Seven ve Sevilen Eş Olmak

Seven ve Sevilen Eş Olmak

Allah’a inanmak, O’nu sevmektir de. “De ki, eğer Allah’ı seviyorsanız bana uyun ki, Allah da sizi sevsin ve…” (Âl-i İmran, 3:31)  ayetinde “İman ediyorsanız” demek yerine, “seviyorsanız…” buyurulması, sevginin imanla özdeşliğini vurgulama amaçlı olsa gerek. Allah, hoşnut olduğu soylu kullarının niteliklerini şöyle belirtmektedir: “Allah onları sever, onlar da Allah’ı severler.” (Maide suresi, 5:54).

Sevgi, sadece sözü edilecek bir şey değil; onun, tutum ve davranışlarla somutlaşması, bir hayat tarzı olarak görünürlük kazanması da gerekmektedir.
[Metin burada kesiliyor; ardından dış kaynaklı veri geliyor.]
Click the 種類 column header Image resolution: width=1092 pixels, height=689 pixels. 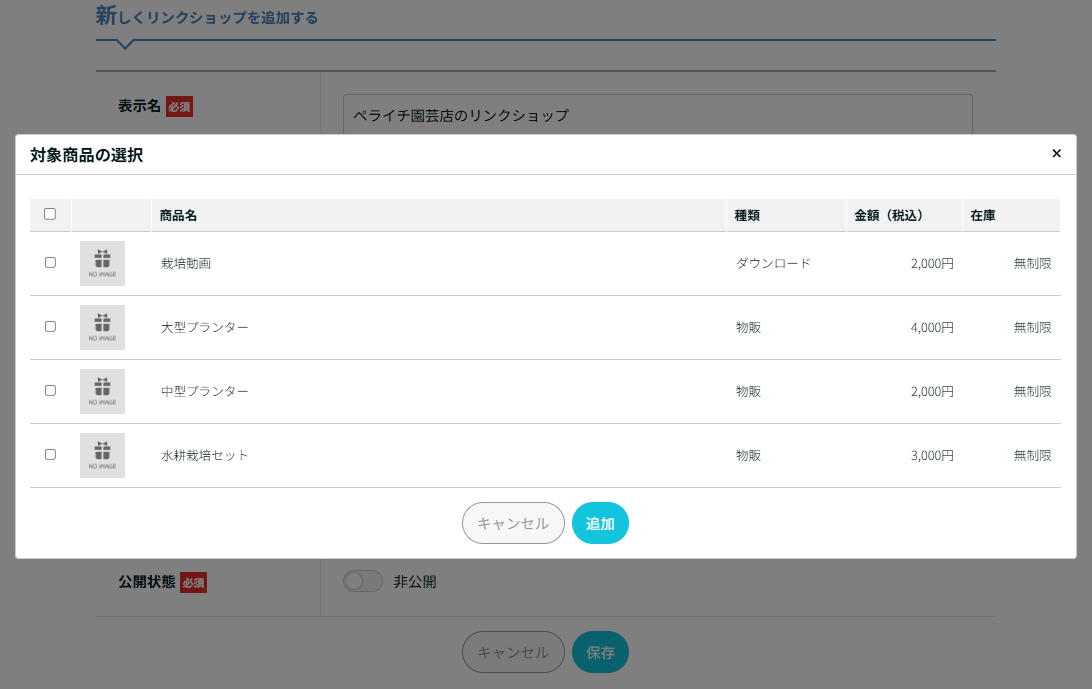(748, 215)
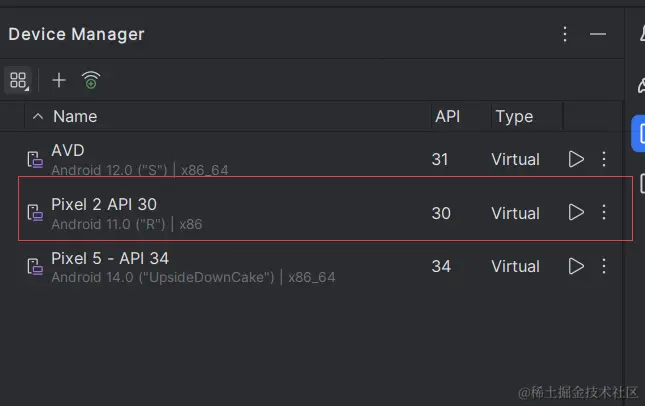Open more actions for Pixel 5 - API 34
This screenshot has width=645, height=406.
click(x=603, y=266)
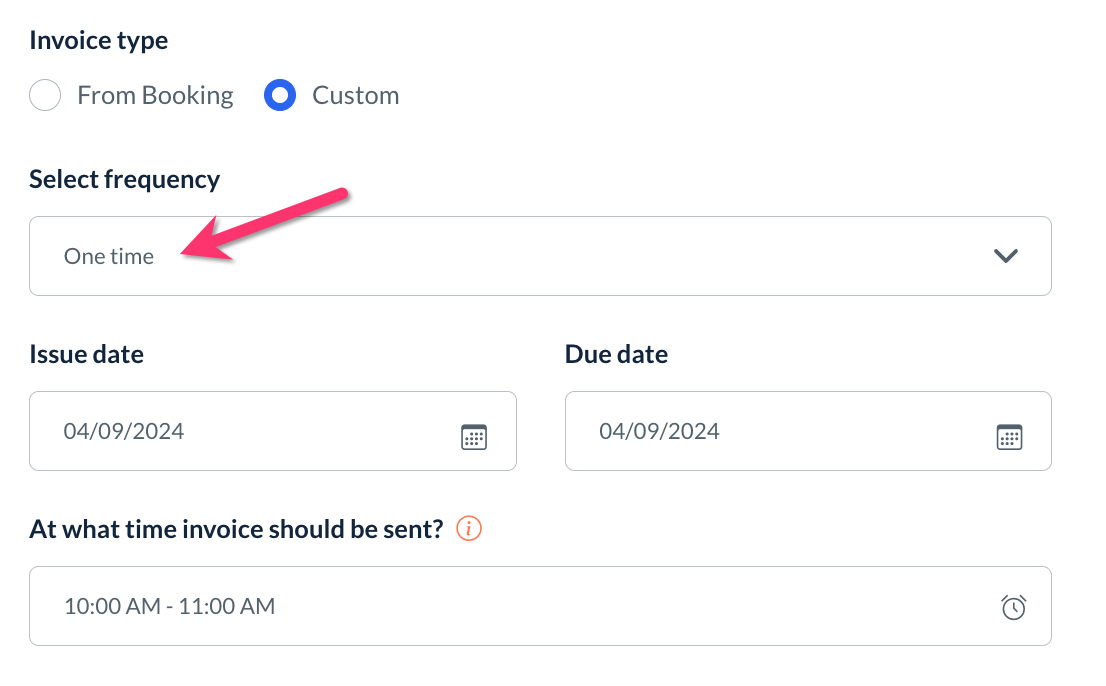Select the Custom radio button

pos(280,96)
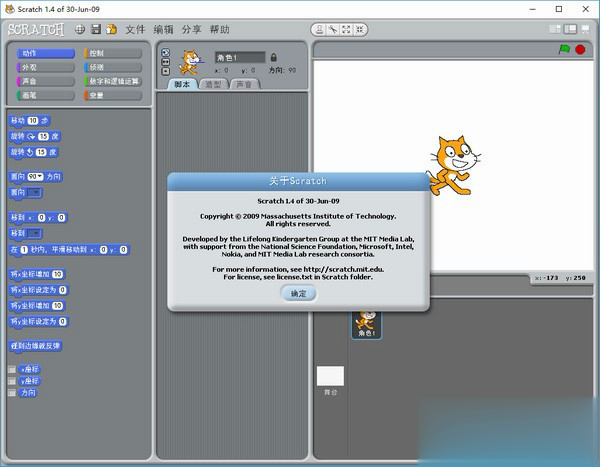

Nitekim, Allah’ı sevmenin de,  tutum ve davranışlar olarak somutlaştırılıp  görünür kılınması istenmektedir (Âl-i İmran, 3:31.).

“Bal bal demekle ağız ballanmaz.”  Söz gelimi, tutum ve davranışlarıyla, densizce sözleriyle eşini sürekli üzüp mutsuz eden birinin, onu sevdiğini iddia etmesinin bir anlamı yoktur. Sevginin özünde karşılık beklemeden verme, özverili olma, kötülüğe bile iyilikle karşılık verebilme, empati yapma, affetme,  fedakârlık, özgecilik şefkat, merhamet … gibi soylu duygu ve düşünceler yer almaktadır. Bu duygu ve düşüncelere sahip olmak, bireyi güçlü kılar.

Bu güç sayesinde birey, sergileyeceği güzel tutum ve davranışlarla  sorunlarını rahatlıkla çözebilir ve bu sayede kötülükleri hayra dönüştürerek mutluluk üretebilir. Çünkü, sevgiden kaynaklanan güzel tutum ve davranışlar, aynı zamanda sevgiyi doğurur:  “İman edip imanla uyum içinde tutum ve davranışlar sergileyenlere gelince, Rahman onlar için sevgi yaratır.”(Meryem,19: 96) Yani, Rahman onları sever ve seven insanlar haline getirir ve başkalarına sevdirir; seven ve sevilen olurlar. Hz. Peygamber(s.a.v.), Allah’ın, bir kulu sevdiğinde onu Cebrail’e, göklerdeki varlıklara ve yerdeki insanlara sevdireceğini bildirmiştir (Buharî, Bed’u’l-halk, 6, Edeb, 41).

Asıl sevilecek zat, Allah’tır. İnsanı özgürleştirip güçlü kılan hasbî Allah sevgisi, O’nunla ilişkileri nedeniyle bütün varlıkları kapsar. Yunus’un dediği gibi, Yaratan’ı seven, O’ndan  ötürü yaratıkları  da, sever.  İnsanın idrâk düzeyi yükseldiği ve buna bağlı olarak duyguları inceldiği oranda böylesine nitelikli sevgiye sahip olur. Peygamber, sevme olmadan imanın oluşamayacağını bildirmektedir: “Siz iman etmedikçe cennete giremezsiniz. Birbirinizi sevmedikçe de iman etmiş olmazsınız…”(Müslim, İman, 93.)

Kişinin eşi, yaratılmışlar arasında öncelikle sevmesi ve onun tarafından sevilmesi gerekenlerdendir. Eşine karşı sevgi üretememiş ve onun sevgisini kazanamamış kişinin insanlığını, dolayısıyla dindarlığını sorgulamak gerekmez mi?